> Task to complete
Rewrite the following lines as a numbered list, omitting any blank lines.

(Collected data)
● ● ● ● ● ● ●

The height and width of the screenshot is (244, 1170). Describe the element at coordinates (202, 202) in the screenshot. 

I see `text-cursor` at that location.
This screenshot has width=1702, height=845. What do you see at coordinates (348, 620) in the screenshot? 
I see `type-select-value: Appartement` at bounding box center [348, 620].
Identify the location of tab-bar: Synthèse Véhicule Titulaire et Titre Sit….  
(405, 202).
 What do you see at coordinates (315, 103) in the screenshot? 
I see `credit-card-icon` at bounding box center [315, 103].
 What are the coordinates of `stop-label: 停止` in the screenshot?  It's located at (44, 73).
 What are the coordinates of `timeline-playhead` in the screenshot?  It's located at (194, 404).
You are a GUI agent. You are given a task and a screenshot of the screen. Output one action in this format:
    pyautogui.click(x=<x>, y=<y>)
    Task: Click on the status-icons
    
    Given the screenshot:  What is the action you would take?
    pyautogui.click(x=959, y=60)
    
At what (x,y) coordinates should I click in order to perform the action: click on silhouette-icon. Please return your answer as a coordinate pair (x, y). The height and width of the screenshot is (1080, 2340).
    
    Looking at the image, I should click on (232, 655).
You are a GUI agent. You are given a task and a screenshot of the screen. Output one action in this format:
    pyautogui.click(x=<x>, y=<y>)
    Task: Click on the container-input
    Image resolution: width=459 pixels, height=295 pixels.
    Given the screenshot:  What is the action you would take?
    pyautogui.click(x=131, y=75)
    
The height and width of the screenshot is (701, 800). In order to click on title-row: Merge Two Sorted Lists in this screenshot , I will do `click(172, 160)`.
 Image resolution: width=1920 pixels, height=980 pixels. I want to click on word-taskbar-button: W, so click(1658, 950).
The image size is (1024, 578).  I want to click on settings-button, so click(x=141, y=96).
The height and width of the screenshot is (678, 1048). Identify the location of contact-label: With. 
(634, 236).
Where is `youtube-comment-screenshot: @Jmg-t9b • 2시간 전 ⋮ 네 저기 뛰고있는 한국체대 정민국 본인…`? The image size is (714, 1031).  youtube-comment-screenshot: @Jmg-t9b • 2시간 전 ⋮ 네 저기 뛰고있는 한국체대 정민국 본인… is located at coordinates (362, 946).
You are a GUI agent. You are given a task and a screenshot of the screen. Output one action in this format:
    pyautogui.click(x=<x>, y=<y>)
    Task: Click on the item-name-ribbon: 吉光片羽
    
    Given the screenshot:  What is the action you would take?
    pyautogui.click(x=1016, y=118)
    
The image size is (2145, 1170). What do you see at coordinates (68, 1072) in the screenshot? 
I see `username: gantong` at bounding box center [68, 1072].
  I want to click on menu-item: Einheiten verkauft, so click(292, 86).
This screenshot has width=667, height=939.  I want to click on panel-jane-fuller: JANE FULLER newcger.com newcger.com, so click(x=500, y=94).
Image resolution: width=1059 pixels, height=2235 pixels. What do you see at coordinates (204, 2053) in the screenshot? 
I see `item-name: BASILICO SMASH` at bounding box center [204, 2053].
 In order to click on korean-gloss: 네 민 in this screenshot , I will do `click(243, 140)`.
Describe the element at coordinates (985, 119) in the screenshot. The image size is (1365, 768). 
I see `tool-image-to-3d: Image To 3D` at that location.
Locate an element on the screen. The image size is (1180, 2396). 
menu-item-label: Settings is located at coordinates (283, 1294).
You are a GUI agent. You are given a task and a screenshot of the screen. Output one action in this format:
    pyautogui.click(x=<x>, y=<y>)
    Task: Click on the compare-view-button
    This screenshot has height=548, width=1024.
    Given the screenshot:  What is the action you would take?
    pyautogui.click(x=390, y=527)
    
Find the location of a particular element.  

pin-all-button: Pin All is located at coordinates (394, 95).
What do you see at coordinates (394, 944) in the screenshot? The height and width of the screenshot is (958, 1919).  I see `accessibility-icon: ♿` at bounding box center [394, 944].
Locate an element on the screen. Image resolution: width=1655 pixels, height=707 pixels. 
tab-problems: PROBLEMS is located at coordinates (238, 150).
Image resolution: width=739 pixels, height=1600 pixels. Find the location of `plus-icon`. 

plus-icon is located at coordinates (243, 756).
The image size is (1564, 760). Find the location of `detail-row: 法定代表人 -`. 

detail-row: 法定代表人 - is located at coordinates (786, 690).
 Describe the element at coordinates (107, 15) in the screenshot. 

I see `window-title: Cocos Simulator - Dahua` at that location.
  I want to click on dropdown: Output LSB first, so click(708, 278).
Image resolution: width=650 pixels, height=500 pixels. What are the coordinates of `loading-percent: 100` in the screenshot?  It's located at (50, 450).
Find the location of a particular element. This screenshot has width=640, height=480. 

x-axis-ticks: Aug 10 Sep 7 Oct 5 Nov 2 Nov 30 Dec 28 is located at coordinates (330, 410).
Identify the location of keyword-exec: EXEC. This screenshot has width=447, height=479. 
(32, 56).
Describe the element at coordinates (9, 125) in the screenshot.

● ● ● ● ● ● ●

> Your response
1. The height and width of the screenshot is (244, 1170). Describe the element at coordinates (202, 202) in the screenshot. 
2. I see `text-cursor` at that location.
3. This screenshot has width=1702, height=845. What do you see at coordinates (348, 620) in the screenshot? 
4. I see `type-select-value: Appartement` at bounding box center [348, 620].
5. Identify the location of tab-bar: Synthèse Véhicule Titulaire et Titre Sit….  
6. (405, 202).
7.  What do you see at coordinates (315, 103) in the screenshot? 
8. I see `credit-card-icon` at bounding box center [315, 103].
9.  What are the coordinates of `stop-label: 停止` in the screenshot?  It's located at (44, 73).
10.  What are the coordinates of `timeline-playhead` in the screenshot?  It's located at (194, 404).
11. You are a GUI agent. You are given a task and a screenshot of the screen. Output one action in this format:
12.     pyautogui.click(x=<x>, y=<y>)
13.     Task: Click on the status-icons
14.     Given the screenshot:  What is the action you would take?
15.     pyautogui.click(x=959, y=60)
16. At what (x,y) coordinates should I click in order to perform the action: click on silhouette-icon. Please return your answer as a coordinate pair (x, y). The height and width of the screenshot is (1080, 2340).
17.     Looking at the image, I should click on (232, 655).
18. You are a GUI agent. You are given a task and a screenshot of the screen. Output one action in this format:
19.     pyautogui.click(x=<x>, y=<y>)
20.     Task: Click on the container-input
21.     Image resolution: width=459 pixels, height=295 pixels.
22.     Given the screenshot:  What is the action you would take?
23.     pyautogui.click(x=131, y=75)
24. The height and width of the screenshot is (701, 800). In order to click on title-row: Merge Two Sorted Lists in this screenshot , I will do `click(172, 160)`.
25.  Image resolution: width=1920 pixels, height=980 pixels. I want to click on word-taskbar-button: W, so click(1658, 950).
26. The image size is (1024, 578).  I want to click on settings-button, so click(x=141, y=96).
27. The height and width of the screenshot is (678, 1048). Identify the location of contact-label: With. 
28. (634, 236).
29. Where is `youtube-comment-screenshot: @Jmg-t9b • 2시간 전 ⋮ 네 저기 뛰고있는 한국체대 정민국 본인…`? The image size is (714, 1031).  youtube-comment-screenshot: @Jmg-t9b • 2시간 전 ⋮ 네 저기 뛰고있는 한국체대 정민국 본인… is located at coordinates (362, 946).
30. You are a GUI agent. You are given a task and a screenshot of the screen. Output one action in this format:
31.     pyautogui.click(x=<x>, y=<y>)
32.     Task: Click on the item-name-ribbon: 吉光片羽
33.     Given the screenshot:  What is the action you would take?
34.     pyautogui.click(x=1016, y=118)
35. The image size is (2145, 1170). What do you see at coordinates (68, 1072) in the screenshot? 
36. I see `username: gantong` at bounding box center [68, 1072].
37.   I want to click on menu-item: Einheiten verkauft, so click(292, 86).
38. This screenshot has width=667, height=939.  I want to click on panel-jane-fuller: JANE FULLER newcger.com newcger.com, so click(x=500, y=94).
39. Image resolution: width=1059 pixels, height=2235 pixels. What do you see at coordinates (204, 2053) in the screenshot? 
40. I see `item-name: BASILICO SMASH` at bounding box center [204, 2053].
41.  In order to click on korean-gloss: 네 민 in this screenshot , I will do `click(243, 140)`.
42. Describe the element at coordinates (985, 119) in the screenshot. The image size is (1365, 768). 
43. I see `tool-image-to-3d: Image To 3D` at that location.
44. Locate an element on the screen. The image size is (1180, 2396). 
45. menu-item-label: Settings is located at coordinates (283, 1294).
46. You are a GUI agent. You are given a task and a screenshot of the screen. Output one action in this format:
47.     pyautogui.click(x=<x>, y=<y>)
48.     Task: Click on the compare-view-button
49.     This screenshot has height=548, width=1024.
50.     Given the screenshot:  What is the action you would take?
51.     pyautogui.click(x=390, y=527)
52. Find the location of a particular element.  
53. pin-all-button: Pin All is located at coordinates (394, 95).
54. What do you see at coordinates (394, 944) in the screenshot? The height and width of the screenshot is (958, 1919).  I see `accessibility-icon: ♿` at bounding box center [394, 944].
55. Locate an element on the screen. Image resolution: width=1655 pixels, height=707 pixels. 
56. tab-problems: PROBLEMS is located at coordinates (238, 150).
57. Image resolution: width=739 pixels, height=1600 pixels. Find the location of `plus-icon`. 
58. plus-icon is located at coordinates (243, 756).
59. The image size is (1564, 760). Find the location of `detail-row: 法定代表人 -`. 
60. detail-row: 法定代表人 - is located at coordinates (786, 690).
61.  Describe the element at coordinates (107, 15) in the screenshot. 
62. I see `window-title: Cocos Simulator - Dahua` at that location.
63.   I want to click on dropdown: Output LSB first, so click(708, 278).
64. Image resolution: width=650 pixels, height=500 pixels. What are the coordinates of `loading-percent: 100` in the screenshot?  It's located at (50, 450).
65. Find the location of a particular element. This screenshot has width=640, height=480. 
66. x-axis-ticks: Aug 10 Sep 7 Oct 5 Nov 2 Nov 30 Dec 28 is located at coordinates (330, 410).
67. Identify the location of keyword-exec: EXEC. This screenshot has width=447, height=479. 
68. (32, 56).
69. Describe the element at coordinates (9, 125) in the screenshot.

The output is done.